» **Dokumenttext**:
---+---

Spannungen im Nahen Osten

Taktische Manöver

Während sich Militärexperten über die Wahrscheinlichkeit eines US-Krieges gegen das irakische Regime streiten, werden in Israel wieder Gasmasken verteilt.

Wir stehen kurz vor einem Kriegsausbruch«, fürchtet ein Mann in Ramat Gan, einem Vorort Tel Avivs, der 1991 mehrmals von irakischen Scud-Raketen getroffen wurde. Gemeinsam mit Hunderten steht er Schlange, um in eigens eingerichteten Verteilungsstellen eine neue Gasmaske in Empfang zu nehmen. Selbst in Jerusalem, das damals aus Rücksicht auf die heiligen Stätten des Islam verschont wurde, wächst die Nachfrage nach den so genannten ABC Weapon Protection Kits. In einem Einkaufszentrum im Süden der Stadt erklären Sicherheitsbeamte, wie man sich vor Massenvernichtungswaffen schützen kann.

In der Negev-Wüste führen derweil israelische Truppen öffentlichkeitswirksam Manöver mit Patriot-Abwehrraketen durch. Der frühere israelische Verteidigungsminister Moshe Arens nimmt an, dass noch mindestens einige Dutzend Scud- oder Al-Hussein-Raketen im Irak einsatzfähig und mit chemischen Sprengköpfen bestückbar seien. Israel hat zwischenzeitlich das »Arrow Ballistic Missile Interceptor System« entwickelt, mit dem, Arens zufolge, irakische Raketen weit wirksamer als vor elf Jahren in der Luft abgefangen werden könnten.

Trotz aller offizieller Beruhigungen wird in Israel, das gerade einige Wochen ohne Selbstmordattentate erlebt, vielen immer bewusster, dass sie zu einem der Hauptziele des möglichen Krieges zu werden drohen. Dabei geht man davon aus, dass der Irak weiterhin über vor allem mit deutscher Hilfe hergestelltes Giftgas verfügt und dass Saddam Hussein sein Gas so gegen das »zionistische Krebsgeschwür« einsetzen würde wie zuvor gegen iranische Soldaten und die eigene kurdische Zivilbevölkerung.

---+---

» **Bereitgestellte Daten**:
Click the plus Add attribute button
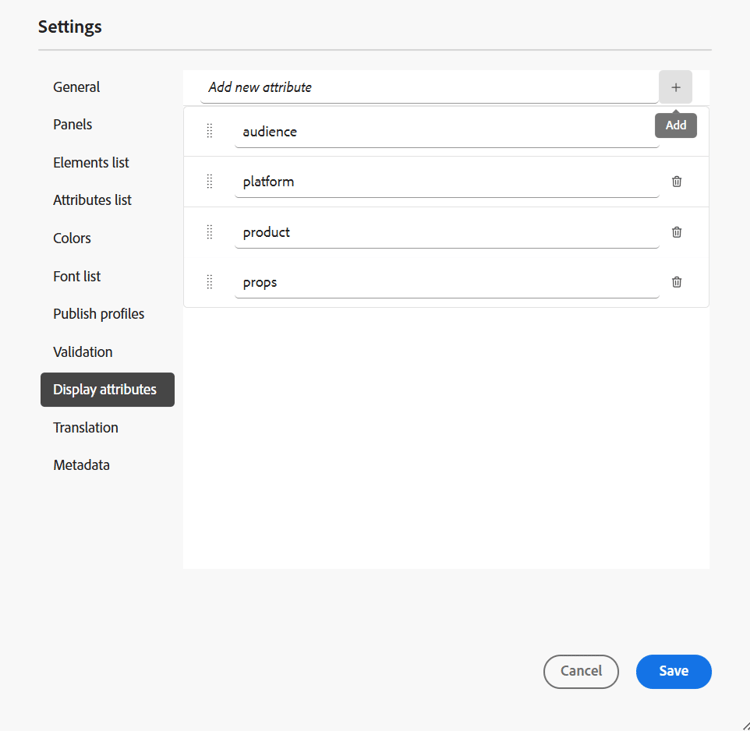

---+---

» **Deine Aufgaben**:
(1) Übersetze den folgenden Satz aus dem Text über die Kriegsangst in Israel ins Englische: „In der Negev-Wüste führen derweil israelische Truppen öffentlichkeitswirksam Manöver mit Patriot-Abwehrraketen durch.“
(2) Gib die Fortsetzung des Textes über die Kriegsangst in Israel an, die an seinen letzten Satz anschließt.
Die Zeilen haben nichts mit dem Text über die Kriegsangst in Israel zu tun.

» **Ergebnisse**:
(1) Meanwhile, in the Negev Desert, Israeli troops are conducting highly publicized maneuvers with Patriot interceptor missiles.

(2)
Im Falle eines Angriffes mit ABC-Waffen, so erklärte wiederholt die israelische Regierung, wird sie sich diesmal die Option eines Gegenschlages, selbst mit Nuklearwaffen, offen halten. Auf Druck der USA hatte Israel im Zweiten Golfkrieg nicht auf die irakische Aggression reagiert. Diese Zurückhaltung ist bis heute ein Trauma vor allem in der israelischen Rechten; man habe damals, so heißt es, eine fatale Schwäche gegenüber der arabischen Welt demonstriert.

Zugleich unterstützt die israelische Regierung nachhaltig die Politik George W. Bushs. Ariel Sharons Sprecher Raanan Gissi ließ verlauten, Israel lägen Informationen vor, dass der Irak fieberhaft versuche, weitere Massenvernichtungswaffen herzustellen, es sei deshalb »kontraproduktiv, den Sturz Saddam Husseins weiter hinauszuzögern«. Außenminister Shimon Peres erklärte CNN, sein Land - das offiziell nicht Mitglied der »Allianz gegen den Terror« ist - stehe hinter den amerikanischen Angriffsplänen, behalte sich aber eigene Maßnahmen vor. In Israel gelten der Irak Saddam Husseins sowie der Iran als die größten längerfristigen Bedrohungen in der Region.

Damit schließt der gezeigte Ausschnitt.